▶ **Record extracts**

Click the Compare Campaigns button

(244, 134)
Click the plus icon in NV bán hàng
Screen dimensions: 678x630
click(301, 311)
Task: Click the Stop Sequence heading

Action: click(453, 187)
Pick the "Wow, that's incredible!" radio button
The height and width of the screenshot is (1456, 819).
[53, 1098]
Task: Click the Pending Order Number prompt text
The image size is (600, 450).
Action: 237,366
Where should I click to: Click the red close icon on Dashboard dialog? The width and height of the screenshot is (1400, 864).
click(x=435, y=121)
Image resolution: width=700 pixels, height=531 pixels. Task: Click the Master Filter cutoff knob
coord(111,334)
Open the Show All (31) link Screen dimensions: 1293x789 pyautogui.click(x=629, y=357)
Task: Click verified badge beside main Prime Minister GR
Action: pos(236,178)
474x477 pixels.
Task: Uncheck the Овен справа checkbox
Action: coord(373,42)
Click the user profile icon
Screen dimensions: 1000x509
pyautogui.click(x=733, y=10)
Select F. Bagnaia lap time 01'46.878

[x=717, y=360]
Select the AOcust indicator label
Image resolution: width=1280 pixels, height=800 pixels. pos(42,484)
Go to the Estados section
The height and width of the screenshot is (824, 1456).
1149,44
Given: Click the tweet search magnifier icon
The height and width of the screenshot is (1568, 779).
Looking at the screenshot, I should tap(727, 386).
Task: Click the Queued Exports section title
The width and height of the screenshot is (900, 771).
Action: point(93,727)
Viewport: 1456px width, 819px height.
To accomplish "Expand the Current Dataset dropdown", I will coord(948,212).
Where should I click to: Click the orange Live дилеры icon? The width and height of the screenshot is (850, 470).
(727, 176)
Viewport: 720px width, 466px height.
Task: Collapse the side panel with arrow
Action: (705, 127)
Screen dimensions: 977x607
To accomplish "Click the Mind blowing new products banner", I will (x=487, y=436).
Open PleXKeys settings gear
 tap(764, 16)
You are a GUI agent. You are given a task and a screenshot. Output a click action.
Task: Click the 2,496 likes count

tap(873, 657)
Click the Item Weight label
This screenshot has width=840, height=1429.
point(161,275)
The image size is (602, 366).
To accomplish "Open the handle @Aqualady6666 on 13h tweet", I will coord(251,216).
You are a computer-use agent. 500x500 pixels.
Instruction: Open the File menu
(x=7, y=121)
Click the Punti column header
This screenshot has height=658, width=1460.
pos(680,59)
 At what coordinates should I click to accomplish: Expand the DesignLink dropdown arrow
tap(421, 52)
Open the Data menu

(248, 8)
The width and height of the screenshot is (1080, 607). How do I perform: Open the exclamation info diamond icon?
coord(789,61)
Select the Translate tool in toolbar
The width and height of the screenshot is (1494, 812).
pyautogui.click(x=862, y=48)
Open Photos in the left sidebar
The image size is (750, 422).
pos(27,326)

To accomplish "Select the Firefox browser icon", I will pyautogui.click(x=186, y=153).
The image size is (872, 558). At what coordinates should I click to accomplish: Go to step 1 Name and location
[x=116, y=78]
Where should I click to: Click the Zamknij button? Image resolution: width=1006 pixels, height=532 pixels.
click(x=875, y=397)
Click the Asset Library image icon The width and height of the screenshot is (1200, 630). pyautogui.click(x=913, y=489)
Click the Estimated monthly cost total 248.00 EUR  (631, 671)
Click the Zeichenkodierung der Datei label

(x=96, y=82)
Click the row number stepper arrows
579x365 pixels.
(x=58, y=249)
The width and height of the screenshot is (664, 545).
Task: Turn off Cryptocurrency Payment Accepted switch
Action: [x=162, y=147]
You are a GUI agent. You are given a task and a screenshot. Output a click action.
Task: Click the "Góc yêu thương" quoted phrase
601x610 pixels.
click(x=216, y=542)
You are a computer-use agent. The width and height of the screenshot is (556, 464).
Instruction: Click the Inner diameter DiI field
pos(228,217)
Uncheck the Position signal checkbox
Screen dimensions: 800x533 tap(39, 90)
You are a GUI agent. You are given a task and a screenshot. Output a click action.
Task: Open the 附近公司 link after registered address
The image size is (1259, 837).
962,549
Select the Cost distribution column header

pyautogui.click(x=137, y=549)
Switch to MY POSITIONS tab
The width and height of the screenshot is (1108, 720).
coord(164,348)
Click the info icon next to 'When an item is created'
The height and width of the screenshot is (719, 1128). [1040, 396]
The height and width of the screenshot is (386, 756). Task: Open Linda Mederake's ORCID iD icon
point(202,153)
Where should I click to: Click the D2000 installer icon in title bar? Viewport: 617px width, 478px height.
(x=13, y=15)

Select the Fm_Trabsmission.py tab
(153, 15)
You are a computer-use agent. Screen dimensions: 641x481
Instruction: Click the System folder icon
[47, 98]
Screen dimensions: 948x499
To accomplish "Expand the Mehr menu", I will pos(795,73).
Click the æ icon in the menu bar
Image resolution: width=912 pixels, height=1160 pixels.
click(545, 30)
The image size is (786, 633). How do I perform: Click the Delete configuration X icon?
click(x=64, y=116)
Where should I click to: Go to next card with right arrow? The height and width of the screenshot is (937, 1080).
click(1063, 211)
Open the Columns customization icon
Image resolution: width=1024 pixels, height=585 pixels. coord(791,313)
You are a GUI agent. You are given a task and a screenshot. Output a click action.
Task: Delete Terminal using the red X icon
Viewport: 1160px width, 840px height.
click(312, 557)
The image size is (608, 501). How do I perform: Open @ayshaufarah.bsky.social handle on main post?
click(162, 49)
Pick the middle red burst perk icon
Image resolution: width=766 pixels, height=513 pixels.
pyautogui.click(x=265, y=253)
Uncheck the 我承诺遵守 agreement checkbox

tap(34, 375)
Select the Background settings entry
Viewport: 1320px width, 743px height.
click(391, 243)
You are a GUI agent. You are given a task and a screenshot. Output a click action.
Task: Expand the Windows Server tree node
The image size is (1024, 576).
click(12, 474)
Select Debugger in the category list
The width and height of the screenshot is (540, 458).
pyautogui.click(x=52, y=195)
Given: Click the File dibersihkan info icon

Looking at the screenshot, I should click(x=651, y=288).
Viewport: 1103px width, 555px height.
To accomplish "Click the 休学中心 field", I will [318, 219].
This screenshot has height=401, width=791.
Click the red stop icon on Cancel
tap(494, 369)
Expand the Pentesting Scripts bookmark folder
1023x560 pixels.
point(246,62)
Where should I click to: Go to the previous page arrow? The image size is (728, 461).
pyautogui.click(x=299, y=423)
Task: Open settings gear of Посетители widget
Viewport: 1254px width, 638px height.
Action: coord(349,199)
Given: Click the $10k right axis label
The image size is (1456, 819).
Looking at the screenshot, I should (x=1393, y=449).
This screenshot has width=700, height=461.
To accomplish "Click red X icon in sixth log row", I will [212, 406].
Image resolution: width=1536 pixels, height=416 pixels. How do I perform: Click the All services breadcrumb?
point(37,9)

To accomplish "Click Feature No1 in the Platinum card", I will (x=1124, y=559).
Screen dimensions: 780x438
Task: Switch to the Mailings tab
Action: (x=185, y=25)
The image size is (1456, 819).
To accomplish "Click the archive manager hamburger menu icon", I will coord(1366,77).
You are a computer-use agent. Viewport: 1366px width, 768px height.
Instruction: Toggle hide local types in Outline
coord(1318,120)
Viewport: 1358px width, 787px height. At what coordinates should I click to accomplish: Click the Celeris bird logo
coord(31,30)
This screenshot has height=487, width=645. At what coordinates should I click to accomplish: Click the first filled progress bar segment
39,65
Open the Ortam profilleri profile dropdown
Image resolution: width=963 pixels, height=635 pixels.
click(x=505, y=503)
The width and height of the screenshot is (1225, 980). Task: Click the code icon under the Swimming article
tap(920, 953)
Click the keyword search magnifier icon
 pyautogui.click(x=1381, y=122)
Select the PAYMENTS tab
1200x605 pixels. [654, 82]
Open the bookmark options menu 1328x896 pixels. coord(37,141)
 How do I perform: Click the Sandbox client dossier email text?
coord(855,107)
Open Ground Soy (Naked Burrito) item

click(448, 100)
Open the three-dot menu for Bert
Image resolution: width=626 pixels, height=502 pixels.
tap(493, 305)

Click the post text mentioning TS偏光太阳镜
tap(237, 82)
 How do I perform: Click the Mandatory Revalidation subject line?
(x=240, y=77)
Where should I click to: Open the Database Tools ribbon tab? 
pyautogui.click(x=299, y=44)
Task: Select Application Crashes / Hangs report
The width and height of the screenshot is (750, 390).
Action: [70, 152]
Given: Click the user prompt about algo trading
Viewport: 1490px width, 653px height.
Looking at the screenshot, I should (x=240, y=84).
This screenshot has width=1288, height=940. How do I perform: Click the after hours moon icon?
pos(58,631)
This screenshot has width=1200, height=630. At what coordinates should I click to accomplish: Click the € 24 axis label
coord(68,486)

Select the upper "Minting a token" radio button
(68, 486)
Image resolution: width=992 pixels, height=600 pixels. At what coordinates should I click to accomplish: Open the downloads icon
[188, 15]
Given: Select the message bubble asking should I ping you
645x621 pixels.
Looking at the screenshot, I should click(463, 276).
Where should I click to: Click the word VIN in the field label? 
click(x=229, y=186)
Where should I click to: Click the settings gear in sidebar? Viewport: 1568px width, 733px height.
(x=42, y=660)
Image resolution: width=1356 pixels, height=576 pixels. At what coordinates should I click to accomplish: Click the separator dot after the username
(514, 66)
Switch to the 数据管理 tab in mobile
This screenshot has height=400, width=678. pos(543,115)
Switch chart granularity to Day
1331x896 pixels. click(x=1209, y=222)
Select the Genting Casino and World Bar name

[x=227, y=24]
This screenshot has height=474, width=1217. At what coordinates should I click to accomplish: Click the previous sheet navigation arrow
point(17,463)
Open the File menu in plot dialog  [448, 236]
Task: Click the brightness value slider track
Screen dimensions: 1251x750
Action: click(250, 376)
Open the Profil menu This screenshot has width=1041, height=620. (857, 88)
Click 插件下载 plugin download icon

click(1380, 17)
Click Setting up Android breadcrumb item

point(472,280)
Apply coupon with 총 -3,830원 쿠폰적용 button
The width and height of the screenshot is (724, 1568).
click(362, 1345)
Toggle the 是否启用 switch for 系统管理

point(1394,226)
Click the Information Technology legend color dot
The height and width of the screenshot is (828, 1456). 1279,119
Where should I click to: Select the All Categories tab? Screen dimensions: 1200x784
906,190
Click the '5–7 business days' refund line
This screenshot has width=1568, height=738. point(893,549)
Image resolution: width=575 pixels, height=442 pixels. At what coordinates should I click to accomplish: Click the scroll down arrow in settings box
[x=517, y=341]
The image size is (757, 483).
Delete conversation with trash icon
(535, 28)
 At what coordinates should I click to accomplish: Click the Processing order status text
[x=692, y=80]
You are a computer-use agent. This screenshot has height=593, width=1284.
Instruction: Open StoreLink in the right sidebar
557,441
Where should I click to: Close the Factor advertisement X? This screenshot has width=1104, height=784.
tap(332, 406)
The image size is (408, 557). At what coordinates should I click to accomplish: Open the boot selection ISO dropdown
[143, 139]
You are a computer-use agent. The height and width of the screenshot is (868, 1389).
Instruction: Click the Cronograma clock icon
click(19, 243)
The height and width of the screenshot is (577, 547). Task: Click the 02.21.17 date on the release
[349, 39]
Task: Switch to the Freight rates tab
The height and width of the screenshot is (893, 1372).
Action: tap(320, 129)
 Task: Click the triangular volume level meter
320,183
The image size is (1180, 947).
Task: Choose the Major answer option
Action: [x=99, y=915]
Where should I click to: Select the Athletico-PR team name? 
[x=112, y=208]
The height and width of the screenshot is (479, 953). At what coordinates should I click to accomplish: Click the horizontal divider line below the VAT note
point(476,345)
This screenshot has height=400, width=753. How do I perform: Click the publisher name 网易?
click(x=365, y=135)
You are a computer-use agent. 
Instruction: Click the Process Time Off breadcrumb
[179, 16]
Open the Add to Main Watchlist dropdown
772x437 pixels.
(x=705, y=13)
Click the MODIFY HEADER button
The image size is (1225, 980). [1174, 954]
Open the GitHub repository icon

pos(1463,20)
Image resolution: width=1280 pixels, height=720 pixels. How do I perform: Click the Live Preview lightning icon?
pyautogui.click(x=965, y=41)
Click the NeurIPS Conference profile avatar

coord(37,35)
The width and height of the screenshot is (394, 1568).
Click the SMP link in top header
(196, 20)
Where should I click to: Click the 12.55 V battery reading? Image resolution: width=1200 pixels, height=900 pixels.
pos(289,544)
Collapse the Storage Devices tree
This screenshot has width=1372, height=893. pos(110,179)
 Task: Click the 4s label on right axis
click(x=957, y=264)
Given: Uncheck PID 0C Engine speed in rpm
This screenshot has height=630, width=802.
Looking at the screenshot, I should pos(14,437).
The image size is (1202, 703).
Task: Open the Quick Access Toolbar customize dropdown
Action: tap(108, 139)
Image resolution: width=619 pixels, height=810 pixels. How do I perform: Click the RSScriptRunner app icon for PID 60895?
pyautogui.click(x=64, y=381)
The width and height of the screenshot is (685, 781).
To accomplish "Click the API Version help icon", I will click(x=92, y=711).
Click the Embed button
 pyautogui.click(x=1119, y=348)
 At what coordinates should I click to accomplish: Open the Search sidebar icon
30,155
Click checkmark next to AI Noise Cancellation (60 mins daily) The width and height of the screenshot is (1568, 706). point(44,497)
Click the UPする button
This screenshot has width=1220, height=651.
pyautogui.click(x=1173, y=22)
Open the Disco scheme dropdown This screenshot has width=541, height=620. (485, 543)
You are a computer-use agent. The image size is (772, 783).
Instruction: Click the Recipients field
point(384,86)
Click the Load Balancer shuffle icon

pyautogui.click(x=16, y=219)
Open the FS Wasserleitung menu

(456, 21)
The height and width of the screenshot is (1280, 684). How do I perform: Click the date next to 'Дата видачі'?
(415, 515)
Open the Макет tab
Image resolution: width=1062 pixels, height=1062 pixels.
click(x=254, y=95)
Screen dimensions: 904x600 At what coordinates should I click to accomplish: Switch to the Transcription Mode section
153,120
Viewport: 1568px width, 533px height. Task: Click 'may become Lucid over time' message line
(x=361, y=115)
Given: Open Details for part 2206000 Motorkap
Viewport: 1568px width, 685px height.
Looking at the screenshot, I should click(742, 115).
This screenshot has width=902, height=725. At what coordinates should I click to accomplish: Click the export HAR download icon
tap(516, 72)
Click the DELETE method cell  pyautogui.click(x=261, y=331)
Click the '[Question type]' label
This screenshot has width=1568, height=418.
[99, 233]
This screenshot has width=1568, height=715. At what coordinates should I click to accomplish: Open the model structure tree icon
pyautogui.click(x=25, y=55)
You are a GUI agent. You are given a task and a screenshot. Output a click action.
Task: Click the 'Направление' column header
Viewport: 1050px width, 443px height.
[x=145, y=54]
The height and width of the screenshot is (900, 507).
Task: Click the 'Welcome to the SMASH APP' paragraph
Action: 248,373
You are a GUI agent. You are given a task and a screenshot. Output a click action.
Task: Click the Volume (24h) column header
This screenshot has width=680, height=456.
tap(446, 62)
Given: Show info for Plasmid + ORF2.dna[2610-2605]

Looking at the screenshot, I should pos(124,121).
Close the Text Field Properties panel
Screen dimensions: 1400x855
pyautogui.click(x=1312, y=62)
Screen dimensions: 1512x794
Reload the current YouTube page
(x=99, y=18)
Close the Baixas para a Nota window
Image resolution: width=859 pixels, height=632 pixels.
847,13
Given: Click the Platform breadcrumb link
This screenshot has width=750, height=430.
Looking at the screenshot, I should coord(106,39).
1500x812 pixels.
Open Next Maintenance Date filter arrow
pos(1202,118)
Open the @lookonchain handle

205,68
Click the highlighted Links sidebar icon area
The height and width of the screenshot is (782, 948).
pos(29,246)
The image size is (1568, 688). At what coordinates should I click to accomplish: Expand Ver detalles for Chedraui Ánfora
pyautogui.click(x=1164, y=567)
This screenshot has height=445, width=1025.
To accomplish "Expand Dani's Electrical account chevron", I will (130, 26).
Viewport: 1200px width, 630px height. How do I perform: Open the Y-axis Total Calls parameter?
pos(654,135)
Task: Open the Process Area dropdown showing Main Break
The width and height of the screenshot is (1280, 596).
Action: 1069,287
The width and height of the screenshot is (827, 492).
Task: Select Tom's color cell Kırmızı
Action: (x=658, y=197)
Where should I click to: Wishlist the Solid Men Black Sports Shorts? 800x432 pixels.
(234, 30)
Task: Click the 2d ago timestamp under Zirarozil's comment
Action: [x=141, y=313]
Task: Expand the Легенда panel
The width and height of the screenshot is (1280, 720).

▶ **Task statement**
Reproduce the entries above exactly, but only the lines between the line holding "601x610 pixels." and the line holding "Screen dimensions: 948x499", inclusive.

▶ **Worked solution**
601x610 pixels.
click(x=216, y=542)
You are a computer-use agent. The width and height of the screenshot is (556, 464).
Instruction: Click the Inner diameter DiI field
pos(228,217)
Uncheck the Position signal checkbox
Screen dimensions: 800x533 tap(39, 90)
You are a GUI agent. You are given a task and a screenshot. Output a click action.
Task: Open the 附近公司 link after registered address
The image size is (1259, 837).
962,549
Select the Cost distribution column header

pyautogui.click(x=137, y=549)
Switch to MY POSITIONS tab
The width and height of the screenshot is (1108, 720).
coord(164,348)
Click the info icon next to 'When an item is created'
The height and width of the screenshot is (719, 1128). [1040, 396]
The height and width of the screenshot is (386, 756). Task: Open Linda Mederake's ORCID iD icon
point(202,153)
Where should I click to: Click the D2000 installer icon in title bar? Viewport: 617px width, 478px height.
(x=13, y=15)

Select the Fm_Trabsmission.py tab
(153, 15)
You are a computer-use agent. Screen dimensions: 641x481
Instruction: Click the System folder icon
[47, 98]
Screen dimensions: 948x499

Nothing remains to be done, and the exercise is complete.